READING TEXT
* * *
Peano-Baker series and ordered exponential

Question

A general solution of the system of the following first order linear ODE

$$\dot{x}(t) = A(t) x(t)$$

is given by the Peano-Baker series. Many books on ODEs or control theory cover it.

Recently, I encountered the (time) ordered exponential. Reading the definition on Wikipedia, I think the Peano-Baker series and the ordered exponential are the same. Is this right? If not, what are the differences?

Answer 1

Let $\mathcal{H}$ be a Hilbert space and let $(A(t))_{0\leqslant t\leqslant 1}$ be a family of operators in $\mathcal{H}$. Consider the differential equation $$ x'(t)=A(t)x(t). \tag{1} $$ If, say $A:[0,1]\rightarrow B(\mathcal{H})$ is a continuous map into the bounded operators on $\mathcal{H}$, then there is a unique solution $x:[0,1]\rightarrow B(\mathcal{H})$ to equation (1), and that unique solution is given by the Peano-Baker series $$ x(t) = \sum_{n=0}^\infty \int_{t>s_1>\ldots >s_n>0} A(s_1)\cdots A(s_n) ds_n\cdots ds_1. $$ Furthermore, if $A(t)=A$ for some fixed bounded operator, then the Peano-Baker series reduces to the exponential function series $$ x(t) = \sum_{n=0}^\infty \frac{t^nA^n}{n!}=e^{tA} \tag{2}. $$

Now, consider the heat equation, which is equation (1) with $A(t)=\Delta$, where $\Delta$ denotes the Laplacian. Here, $\Delta$ is no longer bounded, but rather an unbounded, self-adjoint, non-positive operator in $\mathcal H=L^2(\mathbb{R}^d)$. Then it is still correct that $x(t)=e^{t\Delta}$ solves equation (1), but the exponential is now understood in the sense of functional calculus of a self-adjoint operator. Since $\Delta\leqslant 0$, one finds $\lVert x(t)\rVert \leqslant 1$, i.e. $x(t)$ is still bounded for all $t$. It is then natural to ask if we also have the series expansion (2), corresponding to the Peano-Baker series.
* * *
LISTED ENTRIES
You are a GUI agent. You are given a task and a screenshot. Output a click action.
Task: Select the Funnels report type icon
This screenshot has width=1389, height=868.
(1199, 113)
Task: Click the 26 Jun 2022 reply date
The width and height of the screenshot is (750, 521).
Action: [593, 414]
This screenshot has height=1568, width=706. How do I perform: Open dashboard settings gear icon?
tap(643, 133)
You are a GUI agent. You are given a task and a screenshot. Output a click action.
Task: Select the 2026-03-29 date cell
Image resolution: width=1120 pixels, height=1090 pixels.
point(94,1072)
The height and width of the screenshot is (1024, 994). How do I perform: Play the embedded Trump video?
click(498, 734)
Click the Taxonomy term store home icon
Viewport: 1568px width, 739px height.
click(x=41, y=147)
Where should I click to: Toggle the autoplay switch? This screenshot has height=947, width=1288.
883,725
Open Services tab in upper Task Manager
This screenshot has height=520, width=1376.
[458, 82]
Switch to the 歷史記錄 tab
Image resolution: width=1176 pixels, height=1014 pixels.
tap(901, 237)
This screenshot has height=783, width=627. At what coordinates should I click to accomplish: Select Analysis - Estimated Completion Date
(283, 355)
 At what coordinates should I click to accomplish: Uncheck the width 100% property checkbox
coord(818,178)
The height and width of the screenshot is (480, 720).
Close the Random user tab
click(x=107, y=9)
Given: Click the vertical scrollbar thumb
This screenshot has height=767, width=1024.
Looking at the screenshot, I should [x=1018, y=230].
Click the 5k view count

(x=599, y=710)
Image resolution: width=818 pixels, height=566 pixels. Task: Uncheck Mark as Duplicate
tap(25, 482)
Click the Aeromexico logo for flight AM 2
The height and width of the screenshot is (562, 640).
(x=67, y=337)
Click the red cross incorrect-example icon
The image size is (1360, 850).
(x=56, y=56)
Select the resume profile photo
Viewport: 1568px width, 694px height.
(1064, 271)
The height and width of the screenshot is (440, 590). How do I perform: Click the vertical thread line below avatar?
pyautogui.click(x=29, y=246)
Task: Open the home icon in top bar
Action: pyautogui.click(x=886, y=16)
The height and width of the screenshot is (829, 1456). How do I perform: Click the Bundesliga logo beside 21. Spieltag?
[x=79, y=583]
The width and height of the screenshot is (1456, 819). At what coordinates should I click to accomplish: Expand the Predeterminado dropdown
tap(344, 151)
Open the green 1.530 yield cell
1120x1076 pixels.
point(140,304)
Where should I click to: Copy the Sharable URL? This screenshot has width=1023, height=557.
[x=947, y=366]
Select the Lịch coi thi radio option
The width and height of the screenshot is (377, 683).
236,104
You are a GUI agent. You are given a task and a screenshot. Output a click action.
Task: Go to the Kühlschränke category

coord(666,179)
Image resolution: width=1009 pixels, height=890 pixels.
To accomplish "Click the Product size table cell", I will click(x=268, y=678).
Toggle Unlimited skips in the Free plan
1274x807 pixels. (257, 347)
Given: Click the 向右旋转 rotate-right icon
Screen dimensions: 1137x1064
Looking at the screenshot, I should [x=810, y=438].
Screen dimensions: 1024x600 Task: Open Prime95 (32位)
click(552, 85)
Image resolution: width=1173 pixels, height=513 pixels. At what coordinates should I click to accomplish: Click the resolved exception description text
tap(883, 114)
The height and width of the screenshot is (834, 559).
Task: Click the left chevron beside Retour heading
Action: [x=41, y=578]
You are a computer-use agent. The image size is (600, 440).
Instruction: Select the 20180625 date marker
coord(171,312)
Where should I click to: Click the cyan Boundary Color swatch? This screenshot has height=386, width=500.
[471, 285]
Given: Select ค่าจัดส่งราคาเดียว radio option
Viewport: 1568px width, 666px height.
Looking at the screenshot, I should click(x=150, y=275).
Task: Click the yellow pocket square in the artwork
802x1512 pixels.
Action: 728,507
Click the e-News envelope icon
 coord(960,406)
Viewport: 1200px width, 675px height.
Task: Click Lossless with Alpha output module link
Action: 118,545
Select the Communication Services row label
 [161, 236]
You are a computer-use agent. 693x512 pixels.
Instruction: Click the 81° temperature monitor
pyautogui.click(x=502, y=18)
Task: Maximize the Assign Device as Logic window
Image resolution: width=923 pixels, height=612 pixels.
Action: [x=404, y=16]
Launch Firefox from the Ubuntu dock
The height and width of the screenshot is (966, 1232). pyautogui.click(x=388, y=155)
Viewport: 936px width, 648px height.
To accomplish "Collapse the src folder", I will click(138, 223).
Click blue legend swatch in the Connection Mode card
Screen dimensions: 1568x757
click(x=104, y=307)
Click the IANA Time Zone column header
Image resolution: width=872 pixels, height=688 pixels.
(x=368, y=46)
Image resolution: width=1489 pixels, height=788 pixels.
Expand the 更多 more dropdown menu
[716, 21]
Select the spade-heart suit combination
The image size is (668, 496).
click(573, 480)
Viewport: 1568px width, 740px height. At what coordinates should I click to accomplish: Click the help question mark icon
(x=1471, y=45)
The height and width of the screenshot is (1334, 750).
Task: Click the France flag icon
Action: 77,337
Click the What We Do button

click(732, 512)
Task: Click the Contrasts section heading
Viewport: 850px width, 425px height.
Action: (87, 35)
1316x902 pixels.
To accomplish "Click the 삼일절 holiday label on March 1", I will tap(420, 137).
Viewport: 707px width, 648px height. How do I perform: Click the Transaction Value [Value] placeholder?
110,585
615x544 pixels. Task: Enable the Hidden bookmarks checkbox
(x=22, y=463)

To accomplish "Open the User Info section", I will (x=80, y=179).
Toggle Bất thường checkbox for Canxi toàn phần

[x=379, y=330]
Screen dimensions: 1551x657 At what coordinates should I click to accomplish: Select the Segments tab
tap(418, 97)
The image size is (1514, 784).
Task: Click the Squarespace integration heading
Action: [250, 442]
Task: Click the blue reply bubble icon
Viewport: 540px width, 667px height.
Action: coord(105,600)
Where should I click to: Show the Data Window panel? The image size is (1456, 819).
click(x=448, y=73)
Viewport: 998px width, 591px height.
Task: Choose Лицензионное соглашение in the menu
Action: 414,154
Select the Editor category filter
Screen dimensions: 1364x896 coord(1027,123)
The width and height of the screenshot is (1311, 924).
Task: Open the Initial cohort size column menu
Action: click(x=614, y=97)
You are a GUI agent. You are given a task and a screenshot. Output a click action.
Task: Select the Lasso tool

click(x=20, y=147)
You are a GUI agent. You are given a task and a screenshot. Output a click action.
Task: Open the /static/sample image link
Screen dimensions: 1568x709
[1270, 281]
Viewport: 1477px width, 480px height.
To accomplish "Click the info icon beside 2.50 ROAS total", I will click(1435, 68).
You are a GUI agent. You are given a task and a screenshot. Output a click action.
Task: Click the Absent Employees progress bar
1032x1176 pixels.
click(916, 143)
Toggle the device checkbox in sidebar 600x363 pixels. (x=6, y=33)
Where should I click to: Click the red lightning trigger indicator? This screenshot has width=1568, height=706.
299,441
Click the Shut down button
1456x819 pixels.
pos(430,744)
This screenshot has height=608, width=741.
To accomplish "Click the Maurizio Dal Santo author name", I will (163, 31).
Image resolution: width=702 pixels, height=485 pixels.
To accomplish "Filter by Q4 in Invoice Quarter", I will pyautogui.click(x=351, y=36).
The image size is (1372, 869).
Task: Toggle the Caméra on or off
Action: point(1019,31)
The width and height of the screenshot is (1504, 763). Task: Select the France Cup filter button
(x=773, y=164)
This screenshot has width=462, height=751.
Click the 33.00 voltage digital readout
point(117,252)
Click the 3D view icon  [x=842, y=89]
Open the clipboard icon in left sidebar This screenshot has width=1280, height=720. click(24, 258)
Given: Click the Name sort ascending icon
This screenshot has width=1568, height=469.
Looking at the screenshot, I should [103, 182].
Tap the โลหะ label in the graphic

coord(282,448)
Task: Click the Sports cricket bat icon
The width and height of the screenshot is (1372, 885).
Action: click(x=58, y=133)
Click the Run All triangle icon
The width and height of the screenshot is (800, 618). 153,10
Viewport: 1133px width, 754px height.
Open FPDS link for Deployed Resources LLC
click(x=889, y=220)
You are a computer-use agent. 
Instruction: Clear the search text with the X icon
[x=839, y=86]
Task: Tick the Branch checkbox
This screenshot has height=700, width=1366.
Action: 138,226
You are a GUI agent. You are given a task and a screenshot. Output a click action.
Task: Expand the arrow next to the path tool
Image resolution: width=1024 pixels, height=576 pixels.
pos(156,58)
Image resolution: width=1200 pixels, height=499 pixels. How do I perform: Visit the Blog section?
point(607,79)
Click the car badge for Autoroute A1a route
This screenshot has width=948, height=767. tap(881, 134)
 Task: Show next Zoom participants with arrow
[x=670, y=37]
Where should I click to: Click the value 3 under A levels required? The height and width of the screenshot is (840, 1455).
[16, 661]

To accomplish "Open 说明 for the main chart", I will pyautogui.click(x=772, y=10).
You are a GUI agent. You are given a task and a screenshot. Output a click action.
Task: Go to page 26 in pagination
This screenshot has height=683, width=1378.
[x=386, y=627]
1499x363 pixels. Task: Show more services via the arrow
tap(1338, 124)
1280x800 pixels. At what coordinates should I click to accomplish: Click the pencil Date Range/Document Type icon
* * *
GOAL 1
In the records, update the stretch from the line containing "will pyautogui.click(x=772, y=10)." through the line containing "tap(1338, 124)" by replacing "pagination" with "the page navigation", keeping everything else unchanged.
GOAL 2
Go on with the text on the Peano-Baker series and the ordered exponential from the point where it stops.
The records have no connection to the text on the Peano-Baker series and the ordered exponential.

EXERCISE ANSWER 1
To accomplish "Open 说明 for the main chart", I will pyautogui.click(x=772, y=10).
You are a GUI agent. You are given a task and a screenshot. Output a click action.
Task: Go to page 26 in the page navigation
This screenshot has height=683, width=1378.
[x=386, y=627]
1499x363 pixels. Task: Show more services via the arrow
tap(1338, 124)

EXERCISE ANSWER 2
However, it is clear that we cannot have convergence of the series with respect to the operator norm, since $\Delta$ is unbounded. Nonetheless, it is reasonable to expect $$ x(t)\psi=\sum_{n=0}^\infty \frac{t^n\Delta^n\psi}{n!} \tag{3} $$ for some suitable subspace of functions $\psi\in L^2(\mathbb{R}^d)$. For instance, any function $\psi$ which satisfies $\hat\psi(k)=0$ if $\lvert k\rvert > M$ (where $\hat\psi$ denotes the Fourier transform of $\psi$) will also satisfy $$ \lVert \Delta^n \psi\rVert^2=\int \lvert k\rvert ^{4n}\lvert \hat\psi(k)\rvert^2 \, dk \leqslant M^{4n} \int \lvert \hat\psi(k)\rvert^2 \, dk = M^{4n} \lVert \psi\rVert^2, $$ and therefore $$ \sum_{n=0}^\infty \frac{t^n \lVert \Delta^n \psi\rVert}{n!} \leqslant \sum_{n=0}^\infty \frac{t^n M^{2n}\lVert \psi\rVert}{n!} = e^{t M^2}\lVert \psi\rVert < \infty. $$ It follows that the series $\sum_{n=0}^\infty \frac{t^n\Delta^n\psi}{n!}$ converges! With some additional work, one can also show that the identity (3) in fact holds true for such $\psi$.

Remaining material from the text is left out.